Although Beazley’s base wording has recently been simplified to make it easier to follow, Damian Kerin admits that “there’s still a long way for insurers to go to educate brokers about this product.”


Beazley is seeing a greater uptake of event cancellation policies as insurers better understand their client’s needs, and respond by becoming more flexible in order to individualise cover. For example, clients can choose to insure only costs and expenses, or to insure on a gross revenue basis so that their profit is covered. “Cover is so adaptable,” Kerin says, “that it’s truly a bespoke process.”

So how can brokers help event organisers, sponsors and promoters to minimise their exposure to risk?

Robert Low of Marsh is unequivocal: it’s the broker’s role to extract information from the client.  He recommends that brokers specifically ask insureds the following question during reviews: “Are you organising or sponsoring any functions or activities which have the possibility of being disrupted or cancelled?”
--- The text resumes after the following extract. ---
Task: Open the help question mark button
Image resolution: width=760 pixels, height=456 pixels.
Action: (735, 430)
Bad weather is often one of the biggest risks of insuring outdoor events.  Over the last few years, QBE has had a number of claims resulting from poor weather – both leading up to and during events.
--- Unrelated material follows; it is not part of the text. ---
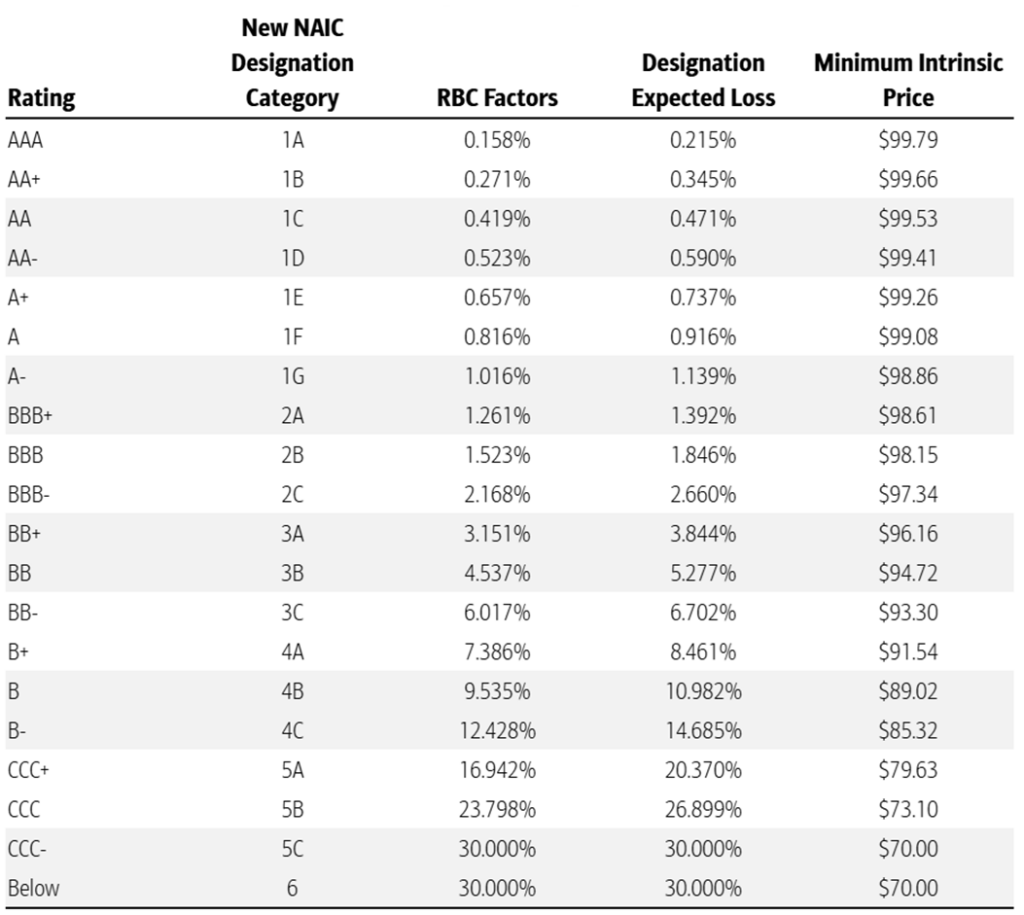Click the Below rating cell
Clearly, there’s untapped potential for event cancellation insurance in the local market. As last year’s devastating siege at Sydney’s Lindt Cafe siege showed, Australia is not immune to random acts of terror.  Even the possibility of a suspicious incident – like the unattended package found on a Sydney ferry earlier this year – could lead to a lockdown of a geographic area, with a potential flow-on effect for event organisers and their meticulously planned events.
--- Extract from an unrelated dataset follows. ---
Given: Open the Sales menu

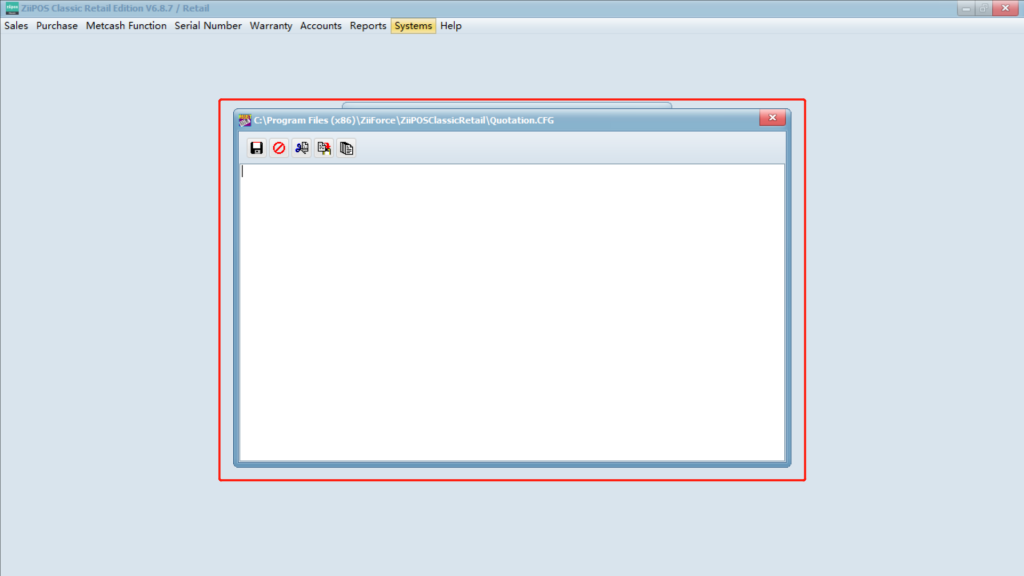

It’s also important to understand that event cancellation policies can cover local insureds while they are overseas, so clients – and their brokers – need to be aware of global and not just Australian risks to events.

It may still be some time before Australian event organisers consider event cancellation insurance to be an ‘automatic buy’. In the meantime, there’s a need for insurers and brokers with the relevant expertise to collaborate and exchange knowledge. Because event cancellation insurance is all about understanding a client’s attitude to particular risks and tailoring the product accordingly.

As Damian Kerin explains: “you might have a client who isn’t bothered by the weather and is prepared to hold an event rain, hail or shine, but is concerned about the threat of terrorism.”

“The trick,” he says, “is working out what pushes people’s buttons.”